┌────────

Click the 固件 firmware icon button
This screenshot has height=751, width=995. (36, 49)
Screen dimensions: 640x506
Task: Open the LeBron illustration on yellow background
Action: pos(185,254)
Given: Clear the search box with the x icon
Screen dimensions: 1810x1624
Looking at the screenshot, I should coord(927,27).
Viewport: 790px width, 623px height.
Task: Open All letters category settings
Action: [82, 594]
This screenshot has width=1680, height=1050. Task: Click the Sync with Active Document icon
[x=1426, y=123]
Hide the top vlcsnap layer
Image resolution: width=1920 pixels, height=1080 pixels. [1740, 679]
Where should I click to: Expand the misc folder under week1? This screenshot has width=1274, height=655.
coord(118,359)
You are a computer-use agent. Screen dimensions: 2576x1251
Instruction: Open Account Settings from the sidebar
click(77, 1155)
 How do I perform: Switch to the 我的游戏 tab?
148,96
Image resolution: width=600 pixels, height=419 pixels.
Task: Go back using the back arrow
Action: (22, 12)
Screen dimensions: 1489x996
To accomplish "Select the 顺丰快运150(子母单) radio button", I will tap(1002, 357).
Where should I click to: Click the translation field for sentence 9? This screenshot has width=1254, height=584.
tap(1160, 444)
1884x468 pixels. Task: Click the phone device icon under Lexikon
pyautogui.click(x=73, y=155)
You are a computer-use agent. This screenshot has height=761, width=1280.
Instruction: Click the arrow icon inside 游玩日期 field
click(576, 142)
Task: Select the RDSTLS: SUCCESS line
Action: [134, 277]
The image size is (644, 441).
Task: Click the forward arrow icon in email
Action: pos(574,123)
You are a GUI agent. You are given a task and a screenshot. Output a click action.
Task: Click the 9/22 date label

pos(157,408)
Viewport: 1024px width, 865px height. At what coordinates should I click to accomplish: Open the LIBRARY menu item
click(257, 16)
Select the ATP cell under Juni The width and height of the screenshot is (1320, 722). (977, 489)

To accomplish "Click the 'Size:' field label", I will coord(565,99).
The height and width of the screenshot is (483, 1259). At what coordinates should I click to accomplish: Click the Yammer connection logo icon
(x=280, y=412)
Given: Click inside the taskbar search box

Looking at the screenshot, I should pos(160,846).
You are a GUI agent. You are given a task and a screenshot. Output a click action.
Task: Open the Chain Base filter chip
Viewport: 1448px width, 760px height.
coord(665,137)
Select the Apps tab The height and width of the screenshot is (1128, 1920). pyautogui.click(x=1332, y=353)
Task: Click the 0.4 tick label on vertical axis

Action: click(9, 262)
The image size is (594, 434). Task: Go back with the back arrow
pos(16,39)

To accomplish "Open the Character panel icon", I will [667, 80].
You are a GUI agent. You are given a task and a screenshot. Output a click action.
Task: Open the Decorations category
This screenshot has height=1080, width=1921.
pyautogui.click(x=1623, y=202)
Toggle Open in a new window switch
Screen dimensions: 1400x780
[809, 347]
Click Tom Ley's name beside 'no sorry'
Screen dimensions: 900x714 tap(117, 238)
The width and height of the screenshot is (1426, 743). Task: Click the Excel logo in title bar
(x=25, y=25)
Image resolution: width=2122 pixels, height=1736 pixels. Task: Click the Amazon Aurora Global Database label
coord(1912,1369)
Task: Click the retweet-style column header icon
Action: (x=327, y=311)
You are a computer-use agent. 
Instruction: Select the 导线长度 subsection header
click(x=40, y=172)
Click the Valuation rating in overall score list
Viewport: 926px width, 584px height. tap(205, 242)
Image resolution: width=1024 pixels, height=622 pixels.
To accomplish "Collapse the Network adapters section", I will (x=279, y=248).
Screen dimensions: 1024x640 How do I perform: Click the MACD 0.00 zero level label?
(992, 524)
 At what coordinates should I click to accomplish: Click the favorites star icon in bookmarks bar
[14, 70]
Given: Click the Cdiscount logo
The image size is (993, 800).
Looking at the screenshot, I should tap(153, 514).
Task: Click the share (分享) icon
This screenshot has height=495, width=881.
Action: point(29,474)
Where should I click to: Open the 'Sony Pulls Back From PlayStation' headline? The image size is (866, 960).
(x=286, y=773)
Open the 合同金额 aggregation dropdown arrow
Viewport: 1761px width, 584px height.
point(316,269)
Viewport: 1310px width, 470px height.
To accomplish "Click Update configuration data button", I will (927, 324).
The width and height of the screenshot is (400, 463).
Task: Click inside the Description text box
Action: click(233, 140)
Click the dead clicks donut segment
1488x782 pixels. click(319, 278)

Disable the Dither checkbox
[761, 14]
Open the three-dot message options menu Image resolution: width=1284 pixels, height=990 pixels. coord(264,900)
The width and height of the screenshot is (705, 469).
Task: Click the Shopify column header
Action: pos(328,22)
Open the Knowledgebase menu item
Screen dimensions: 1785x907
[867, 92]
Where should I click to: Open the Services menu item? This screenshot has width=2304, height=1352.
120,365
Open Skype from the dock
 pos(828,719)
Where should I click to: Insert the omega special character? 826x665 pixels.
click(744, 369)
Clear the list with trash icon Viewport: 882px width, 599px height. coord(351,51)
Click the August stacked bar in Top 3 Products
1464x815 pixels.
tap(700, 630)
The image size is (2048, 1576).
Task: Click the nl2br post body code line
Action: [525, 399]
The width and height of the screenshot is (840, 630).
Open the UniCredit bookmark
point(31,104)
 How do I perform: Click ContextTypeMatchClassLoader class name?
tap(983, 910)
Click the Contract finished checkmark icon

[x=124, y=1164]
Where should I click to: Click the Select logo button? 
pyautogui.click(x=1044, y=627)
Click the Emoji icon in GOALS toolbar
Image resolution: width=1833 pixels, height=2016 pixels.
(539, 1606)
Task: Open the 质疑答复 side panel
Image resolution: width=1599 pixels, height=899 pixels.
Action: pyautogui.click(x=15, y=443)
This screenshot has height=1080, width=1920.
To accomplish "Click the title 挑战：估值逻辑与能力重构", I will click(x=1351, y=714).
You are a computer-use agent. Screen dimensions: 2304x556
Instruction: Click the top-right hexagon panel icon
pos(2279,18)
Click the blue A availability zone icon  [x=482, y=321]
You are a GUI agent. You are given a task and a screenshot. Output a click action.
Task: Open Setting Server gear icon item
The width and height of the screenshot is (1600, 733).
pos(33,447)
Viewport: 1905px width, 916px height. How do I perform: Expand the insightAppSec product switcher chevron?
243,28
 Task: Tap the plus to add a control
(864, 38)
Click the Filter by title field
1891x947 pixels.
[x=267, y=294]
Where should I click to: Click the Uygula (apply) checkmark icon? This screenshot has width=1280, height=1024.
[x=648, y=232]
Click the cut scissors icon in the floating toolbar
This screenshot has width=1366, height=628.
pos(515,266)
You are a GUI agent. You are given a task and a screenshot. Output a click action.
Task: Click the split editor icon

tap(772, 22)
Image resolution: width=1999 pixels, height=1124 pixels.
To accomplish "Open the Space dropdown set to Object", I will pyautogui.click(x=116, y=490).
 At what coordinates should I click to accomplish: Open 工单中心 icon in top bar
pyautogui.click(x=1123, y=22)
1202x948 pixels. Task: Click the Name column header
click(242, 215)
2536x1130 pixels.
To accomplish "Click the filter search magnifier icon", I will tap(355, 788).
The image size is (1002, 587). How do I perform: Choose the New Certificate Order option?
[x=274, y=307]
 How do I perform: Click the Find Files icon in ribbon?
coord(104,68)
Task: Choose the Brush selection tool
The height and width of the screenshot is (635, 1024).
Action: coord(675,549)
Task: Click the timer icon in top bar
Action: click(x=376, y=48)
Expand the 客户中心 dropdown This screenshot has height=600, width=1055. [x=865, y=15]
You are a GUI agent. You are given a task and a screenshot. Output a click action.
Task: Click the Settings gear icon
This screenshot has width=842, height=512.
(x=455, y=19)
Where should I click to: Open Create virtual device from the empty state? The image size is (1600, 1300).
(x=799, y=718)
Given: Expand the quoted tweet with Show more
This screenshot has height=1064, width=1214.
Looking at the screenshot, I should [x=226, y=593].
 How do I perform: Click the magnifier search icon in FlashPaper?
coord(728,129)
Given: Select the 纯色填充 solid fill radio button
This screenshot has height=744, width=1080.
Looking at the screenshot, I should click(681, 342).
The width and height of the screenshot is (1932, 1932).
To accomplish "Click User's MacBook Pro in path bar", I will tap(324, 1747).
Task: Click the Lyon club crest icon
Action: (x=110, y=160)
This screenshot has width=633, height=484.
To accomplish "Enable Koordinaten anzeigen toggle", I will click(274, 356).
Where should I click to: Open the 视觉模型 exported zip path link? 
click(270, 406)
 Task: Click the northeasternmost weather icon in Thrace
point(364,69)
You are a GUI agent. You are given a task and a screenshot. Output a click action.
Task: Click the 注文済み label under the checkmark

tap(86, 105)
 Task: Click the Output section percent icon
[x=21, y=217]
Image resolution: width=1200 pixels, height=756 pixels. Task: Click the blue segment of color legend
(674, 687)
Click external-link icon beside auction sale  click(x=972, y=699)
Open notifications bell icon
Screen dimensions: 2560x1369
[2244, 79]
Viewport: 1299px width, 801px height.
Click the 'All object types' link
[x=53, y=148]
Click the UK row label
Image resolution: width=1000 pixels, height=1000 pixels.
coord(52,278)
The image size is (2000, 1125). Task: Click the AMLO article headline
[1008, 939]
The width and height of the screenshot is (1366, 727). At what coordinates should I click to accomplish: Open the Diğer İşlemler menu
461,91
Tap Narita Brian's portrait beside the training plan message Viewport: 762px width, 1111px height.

└────────

_TO DO_
Lay out the entries above as a numbered list, from the line with "Click the Emoji icon in GOALS toolbar" to the line with "[x=267, y=294]", with blank lines left out.

_WRITTEN REPLY_
1. Click the Emoji icon in GOALS toolbar
2. Image resolution: width=1833 pixels, height=2016 pixels.
3. (539, 1606)
4. Task: Open the 质疑答复 side panel
5. Image resolution: width=1599 pixels, height=899 pixels.
6. Action: pyautogui.click(x=15, y=443)
7. This screenshot has height=1080, width=1920.
8. To accomplish "Click the title 挑战：估值逻辑与能力重构", I will click(x=1351, y=714).
9. You are a computer-use agent. Screen dimensions: 2304x556
10. Instruction: Click the top-right hexagon panel icon
11. pos(2279,18)
12. Click the blue A availability zone icon  [x=482, y=321]
13. You are a GUI agent. You are given a task and a screenshot. Output a click action.
14. Task: Open Setting Server gear icon item
15. The width and height of the screenshot is (1600, 733).
16. pos(33,447)
17. Viewport: 1905px width, 916px height. How do I perform: Expand the insightAppSec product switcher chevron?
18. 243,28
19.  Task: Tap the plus to add a control
20. (864, 38)
21. Click the Filter by title field
22. 1891x947 pixels.
23. [x=267, y=294]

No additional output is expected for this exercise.